The Hewett Treaty, also called the Treaty of Adwa, was an agreement between Britain, Egypt[a] and Ethiopia signed at Adwa on 3 June 1884. The treaty ended a long-simmering conflict between Egypt and Ethiopia, but indirectly started a new conflict between Ethiopia and Italy. It had seven articles.[1]

The terms of the treaty were negotiated at Asmara, in the northern reaches of the Ethiopian empire, by Mason Bey for Egypt, Admiral William Hewett for Britain and Ras Alula, also acting as host, for Ethiopia. Once terms had been agreed, the party moved to Adwa, where the treaty was presented to Emperor Yohannes IV of Ethiopia. The emperor demanded a seaport for Ethiopia, but later compromised. The final treaty represented a triumph of Anglo-Egyptian interests.[1]

The first article of the treaty provided that Ethiopia would have free transit for all goods, including arms, through the port of Massawa. Britain undertook to protect this right. In the second article, Egypt returned Bogos, occupied since 1868, to Ethiopian control. In the third article, Ethiopia agreed to assist the evacuation of Egyptian troops from Kassala, Amadid and Senhit. In the fourth article, Egypt agreed to permit the passage of newly-appointed Abunas[b] to Ethiopia. In the fifth article, Egypt and Ethiopia agreed to the extradition of criminals. In the sixth article, Ethiopia agreed to accept British arbitration in any case of disagreement with Egypt over the terms of the treaty.[1]

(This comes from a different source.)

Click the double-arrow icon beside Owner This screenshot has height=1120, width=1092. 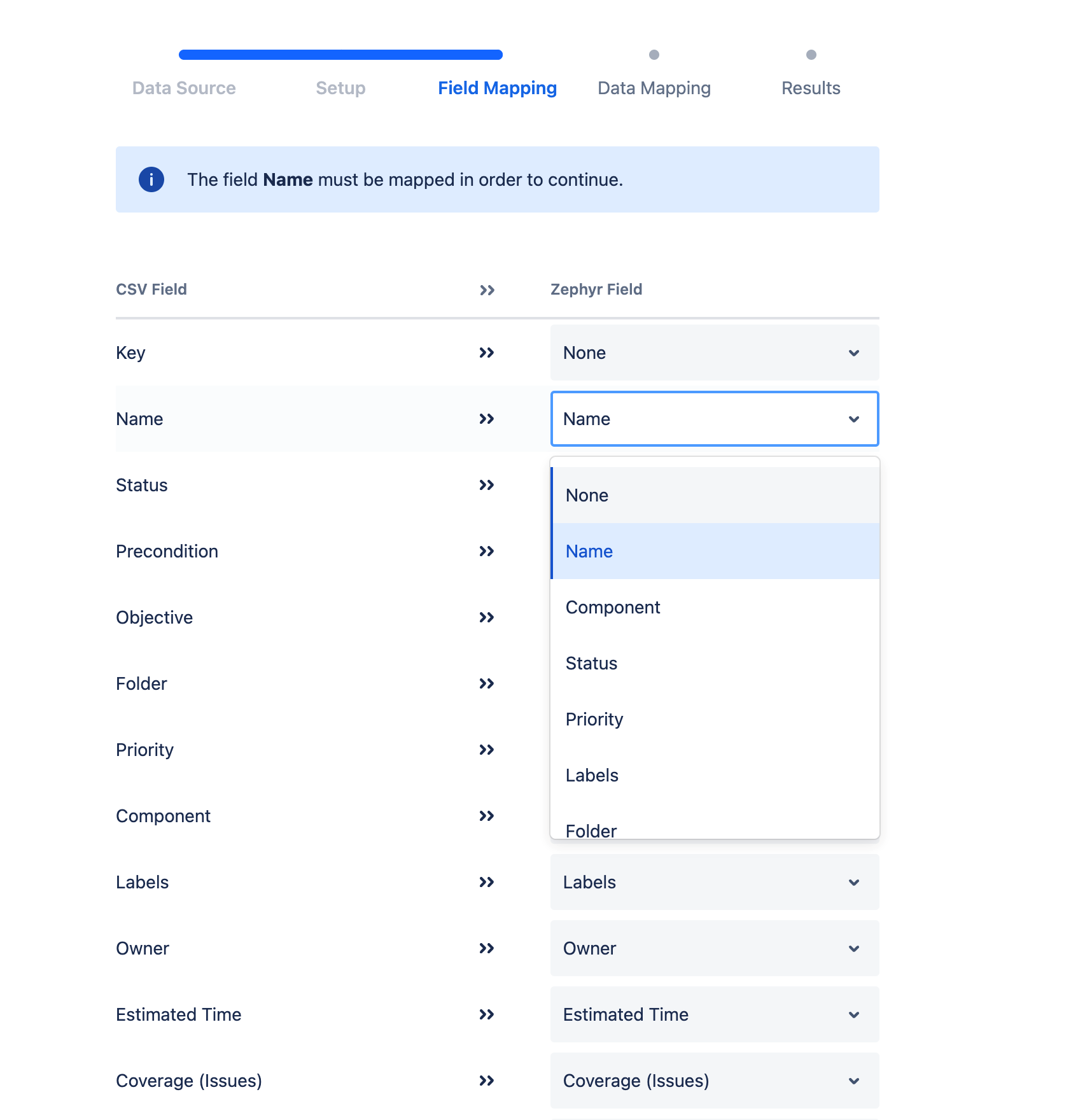pos(487,948)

Shortly after its ratification, the Italians occupied Massawa, which had been evacuated by Egypt, with tacit British approval.[1]

Notes

  1. ^ Although still technically a province of the Ottoman Empire, since the Anglo-Egyptian War of 1882, Egypt had been under British occupation. It was de facto an autonomous state under British protection.
  2. ^ The Abuna is the head of the Ethiopian Orthodox Tewahedo Church, and was appointed by the Coptic Patriarch of Alexandria in Egypt prior to 1959.

References

  1. ^ a b c d K. V. Ram (2009), Anglo-Ethiopian Relations, 1869 to 1906: A Study of British Policy in Ethiopia, New Delhi: Concept Publishing Company, pp. 49–53CS1 maint: ref=harv (link)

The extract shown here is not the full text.